**Exercise details**
Quote the stretch of the article on Dan Rather's criticism of the Trump budget from "Rather takes exception" through "just under one-fifth.", word for word.

**Excerpted text**
U.S. President Donald Trump‘s upcoming budget isn’t a budget at all, veteran broadcast journalist Dan Rather wrote on Facebook Thursday.
It’s a philosophy, and one that will hurt the people who supported Trump in “real ways.” People will “suffer” and “die” because of it, he wrote.
Rather takes exception with numerous items in Trump’s budget, which was to be submitted to Congress on Thursday.
But he reserved his strongest words for cuts to scientific research.
Trump’s budget proposes slashing spending on the National Institutes of Health (NIH) by $5.8 billion to $25.9 billion — a reduction of just under one-fifth.
It’s a move that could stymie biomedical research and “stagger academic institutions around the country that depend on NIH grant money to keep their scientific research programs afloat,” health news site STAT reported.
“Diseases will spread, and cures will not be found,” Rather said. “Our nation will be darker and more dangerous.”
READ MORE: Donald Trump’s first budget boosts military, slashes domestic programs
But that wasn’t all that Rather focused on.
He referenced environmental cuts, such as a 25-per-cent reduction in spending on the Environmental Protection Agency (EPA), and discontinued funding for climate change plans.
He also talked about cuts to the arts, which could include the elimination of cultural bodies such as the Corporation for Public Broadcasting (CPB) and the National Endowment for the Arts (NEA), according to The Washington Post.

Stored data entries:
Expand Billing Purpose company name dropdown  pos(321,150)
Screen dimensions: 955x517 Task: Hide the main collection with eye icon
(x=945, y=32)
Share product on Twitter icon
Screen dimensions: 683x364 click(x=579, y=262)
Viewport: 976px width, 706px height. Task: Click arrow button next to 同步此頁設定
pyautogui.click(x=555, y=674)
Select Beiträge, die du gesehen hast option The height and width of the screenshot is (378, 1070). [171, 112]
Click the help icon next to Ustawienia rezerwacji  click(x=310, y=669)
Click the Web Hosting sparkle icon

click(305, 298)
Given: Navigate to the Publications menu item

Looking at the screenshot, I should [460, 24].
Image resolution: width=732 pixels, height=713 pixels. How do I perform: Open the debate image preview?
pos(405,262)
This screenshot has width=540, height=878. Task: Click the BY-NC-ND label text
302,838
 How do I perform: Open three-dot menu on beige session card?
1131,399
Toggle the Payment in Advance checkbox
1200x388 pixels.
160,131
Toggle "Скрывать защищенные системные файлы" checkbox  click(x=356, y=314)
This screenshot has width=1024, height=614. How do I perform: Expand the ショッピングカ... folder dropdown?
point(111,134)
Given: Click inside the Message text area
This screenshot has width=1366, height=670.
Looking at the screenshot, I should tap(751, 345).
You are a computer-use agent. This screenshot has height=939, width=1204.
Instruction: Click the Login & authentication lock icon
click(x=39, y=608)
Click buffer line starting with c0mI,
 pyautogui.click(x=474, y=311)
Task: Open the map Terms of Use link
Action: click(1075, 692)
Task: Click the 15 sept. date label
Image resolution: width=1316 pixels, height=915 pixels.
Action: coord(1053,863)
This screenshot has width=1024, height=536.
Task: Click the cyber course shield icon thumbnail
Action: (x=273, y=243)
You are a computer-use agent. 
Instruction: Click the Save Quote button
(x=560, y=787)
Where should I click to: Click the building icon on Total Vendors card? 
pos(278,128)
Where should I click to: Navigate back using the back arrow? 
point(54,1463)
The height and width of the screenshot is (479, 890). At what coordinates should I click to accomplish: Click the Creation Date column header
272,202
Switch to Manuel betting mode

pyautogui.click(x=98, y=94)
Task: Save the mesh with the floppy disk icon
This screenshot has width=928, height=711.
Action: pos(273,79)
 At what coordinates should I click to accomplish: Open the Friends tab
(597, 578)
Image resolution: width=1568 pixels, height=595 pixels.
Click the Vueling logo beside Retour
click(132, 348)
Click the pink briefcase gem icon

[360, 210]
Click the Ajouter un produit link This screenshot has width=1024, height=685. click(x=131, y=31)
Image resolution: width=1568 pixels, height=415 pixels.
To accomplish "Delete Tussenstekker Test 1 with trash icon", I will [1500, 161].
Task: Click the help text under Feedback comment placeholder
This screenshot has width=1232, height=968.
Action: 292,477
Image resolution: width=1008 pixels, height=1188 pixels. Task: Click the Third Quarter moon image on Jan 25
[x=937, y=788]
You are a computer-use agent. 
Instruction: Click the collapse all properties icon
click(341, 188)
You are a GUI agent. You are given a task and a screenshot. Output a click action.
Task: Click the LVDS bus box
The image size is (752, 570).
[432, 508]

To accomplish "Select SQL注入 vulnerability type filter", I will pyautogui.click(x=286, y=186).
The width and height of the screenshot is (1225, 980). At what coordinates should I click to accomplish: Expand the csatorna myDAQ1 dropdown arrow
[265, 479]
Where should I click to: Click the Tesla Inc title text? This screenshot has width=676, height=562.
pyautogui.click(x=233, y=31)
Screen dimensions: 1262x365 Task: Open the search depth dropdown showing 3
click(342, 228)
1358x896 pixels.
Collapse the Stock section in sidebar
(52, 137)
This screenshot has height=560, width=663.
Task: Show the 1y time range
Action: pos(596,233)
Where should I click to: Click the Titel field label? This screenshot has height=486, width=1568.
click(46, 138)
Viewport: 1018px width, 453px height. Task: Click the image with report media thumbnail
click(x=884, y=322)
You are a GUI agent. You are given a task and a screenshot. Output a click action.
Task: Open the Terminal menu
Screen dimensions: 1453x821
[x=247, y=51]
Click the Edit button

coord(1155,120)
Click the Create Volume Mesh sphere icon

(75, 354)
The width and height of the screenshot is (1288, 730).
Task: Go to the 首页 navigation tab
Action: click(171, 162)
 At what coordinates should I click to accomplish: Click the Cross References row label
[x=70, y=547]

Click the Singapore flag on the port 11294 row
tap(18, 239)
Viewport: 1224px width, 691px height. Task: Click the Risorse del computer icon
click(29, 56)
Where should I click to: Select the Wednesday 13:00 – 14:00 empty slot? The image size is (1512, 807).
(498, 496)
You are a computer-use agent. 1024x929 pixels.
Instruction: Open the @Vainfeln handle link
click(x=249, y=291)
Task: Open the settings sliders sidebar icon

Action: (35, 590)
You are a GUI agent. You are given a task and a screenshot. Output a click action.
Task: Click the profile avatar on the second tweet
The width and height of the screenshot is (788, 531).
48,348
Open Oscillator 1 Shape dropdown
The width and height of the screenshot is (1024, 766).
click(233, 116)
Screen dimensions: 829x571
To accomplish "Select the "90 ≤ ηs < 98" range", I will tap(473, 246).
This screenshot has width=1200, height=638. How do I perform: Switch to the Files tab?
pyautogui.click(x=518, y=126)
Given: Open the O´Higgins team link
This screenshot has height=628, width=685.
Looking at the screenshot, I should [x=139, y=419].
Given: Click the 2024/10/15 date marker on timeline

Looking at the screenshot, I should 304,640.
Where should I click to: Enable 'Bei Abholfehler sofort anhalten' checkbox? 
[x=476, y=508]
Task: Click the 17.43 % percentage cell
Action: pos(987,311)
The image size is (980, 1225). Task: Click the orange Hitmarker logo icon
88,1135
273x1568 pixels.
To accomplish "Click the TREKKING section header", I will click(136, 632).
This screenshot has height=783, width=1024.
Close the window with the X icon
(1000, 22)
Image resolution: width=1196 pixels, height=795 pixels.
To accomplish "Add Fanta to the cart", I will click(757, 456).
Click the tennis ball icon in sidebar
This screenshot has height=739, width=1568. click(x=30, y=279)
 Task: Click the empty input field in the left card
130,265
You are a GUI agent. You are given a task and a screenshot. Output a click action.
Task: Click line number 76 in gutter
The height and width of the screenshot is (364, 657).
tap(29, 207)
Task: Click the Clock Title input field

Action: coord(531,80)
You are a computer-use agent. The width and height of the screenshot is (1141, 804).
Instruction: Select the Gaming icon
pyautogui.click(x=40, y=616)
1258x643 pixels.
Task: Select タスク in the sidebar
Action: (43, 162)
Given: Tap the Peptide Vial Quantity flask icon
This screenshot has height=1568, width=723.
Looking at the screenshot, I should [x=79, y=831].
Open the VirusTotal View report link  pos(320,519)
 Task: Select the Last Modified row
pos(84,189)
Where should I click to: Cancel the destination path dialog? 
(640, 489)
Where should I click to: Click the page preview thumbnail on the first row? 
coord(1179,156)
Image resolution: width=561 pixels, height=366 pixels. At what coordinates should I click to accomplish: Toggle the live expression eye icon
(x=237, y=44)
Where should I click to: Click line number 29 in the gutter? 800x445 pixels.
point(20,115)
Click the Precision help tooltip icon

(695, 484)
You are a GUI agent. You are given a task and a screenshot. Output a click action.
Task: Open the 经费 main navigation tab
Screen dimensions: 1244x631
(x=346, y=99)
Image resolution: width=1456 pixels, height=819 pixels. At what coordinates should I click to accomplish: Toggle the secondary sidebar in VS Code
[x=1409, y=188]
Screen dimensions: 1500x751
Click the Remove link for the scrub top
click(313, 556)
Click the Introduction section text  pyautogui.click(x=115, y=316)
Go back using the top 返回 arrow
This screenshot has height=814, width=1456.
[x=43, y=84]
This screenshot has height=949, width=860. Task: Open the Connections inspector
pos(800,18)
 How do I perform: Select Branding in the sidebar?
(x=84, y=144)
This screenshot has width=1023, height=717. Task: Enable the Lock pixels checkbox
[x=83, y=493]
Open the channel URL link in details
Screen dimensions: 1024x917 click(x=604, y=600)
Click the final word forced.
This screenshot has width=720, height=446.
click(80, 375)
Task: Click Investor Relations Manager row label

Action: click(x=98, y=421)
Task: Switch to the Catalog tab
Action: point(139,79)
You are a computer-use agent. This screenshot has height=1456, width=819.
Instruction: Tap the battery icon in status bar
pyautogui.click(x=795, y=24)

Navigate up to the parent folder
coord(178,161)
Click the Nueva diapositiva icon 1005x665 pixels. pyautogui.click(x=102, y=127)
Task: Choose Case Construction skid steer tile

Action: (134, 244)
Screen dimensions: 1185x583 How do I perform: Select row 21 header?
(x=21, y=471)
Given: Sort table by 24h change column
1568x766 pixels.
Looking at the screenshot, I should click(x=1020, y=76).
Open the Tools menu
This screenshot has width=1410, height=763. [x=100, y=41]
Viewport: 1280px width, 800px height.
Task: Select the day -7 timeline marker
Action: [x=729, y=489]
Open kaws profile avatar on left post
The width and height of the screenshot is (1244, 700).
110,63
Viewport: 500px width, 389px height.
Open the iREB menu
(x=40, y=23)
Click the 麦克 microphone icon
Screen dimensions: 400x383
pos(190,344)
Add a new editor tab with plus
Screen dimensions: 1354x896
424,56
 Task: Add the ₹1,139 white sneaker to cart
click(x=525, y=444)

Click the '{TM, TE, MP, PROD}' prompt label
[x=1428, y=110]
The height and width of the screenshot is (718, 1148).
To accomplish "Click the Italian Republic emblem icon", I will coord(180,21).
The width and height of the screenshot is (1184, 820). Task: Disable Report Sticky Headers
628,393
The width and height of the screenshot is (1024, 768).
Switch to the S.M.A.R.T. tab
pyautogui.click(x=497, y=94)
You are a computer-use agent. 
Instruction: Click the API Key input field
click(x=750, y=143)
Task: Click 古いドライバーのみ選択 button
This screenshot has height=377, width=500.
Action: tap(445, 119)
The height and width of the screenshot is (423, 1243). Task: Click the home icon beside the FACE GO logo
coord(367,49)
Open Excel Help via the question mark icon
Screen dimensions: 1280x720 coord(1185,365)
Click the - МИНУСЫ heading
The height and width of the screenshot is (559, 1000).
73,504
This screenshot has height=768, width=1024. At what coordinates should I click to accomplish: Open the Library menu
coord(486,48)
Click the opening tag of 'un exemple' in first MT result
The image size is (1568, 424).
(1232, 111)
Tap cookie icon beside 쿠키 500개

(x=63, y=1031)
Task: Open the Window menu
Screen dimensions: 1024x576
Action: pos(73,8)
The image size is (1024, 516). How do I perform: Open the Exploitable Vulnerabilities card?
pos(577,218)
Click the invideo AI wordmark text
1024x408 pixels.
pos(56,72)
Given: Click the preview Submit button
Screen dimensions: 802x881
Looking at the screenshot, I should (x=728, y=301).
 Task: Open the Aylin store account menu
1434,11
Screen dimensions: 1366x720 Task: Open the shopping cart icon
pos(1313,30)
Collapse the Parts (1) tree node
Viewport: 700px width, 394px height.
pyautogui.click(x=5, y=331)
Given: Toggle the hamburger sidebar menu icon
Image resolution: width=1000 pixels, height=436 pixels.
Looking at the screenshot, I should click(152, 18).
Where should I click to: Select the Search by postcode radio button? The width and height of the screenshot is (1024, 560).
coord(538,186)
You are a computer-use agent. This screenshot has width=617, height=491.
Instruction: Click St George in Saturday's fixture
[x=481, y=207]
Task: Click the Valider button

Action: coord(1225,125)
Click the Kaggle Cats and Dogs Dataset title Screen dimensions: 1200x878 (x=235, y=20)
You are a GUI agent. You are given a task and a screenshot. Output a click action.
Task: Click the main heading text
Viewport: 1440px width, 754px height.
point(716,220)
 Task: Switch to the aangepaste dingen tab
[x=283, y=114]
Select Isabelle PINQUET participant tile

**Exercise output**
Rather takes exception with numerous items in Trump’s budget, which was to be submitted to Congress on Thursday.
But he reserved his strongest words for cuts to scientific research.
Trump’s budget proposes slashing spending on the National Institutes of Health (NIH) by $5.8 billion to $25.9 billion — a reduction of just under one-fifth.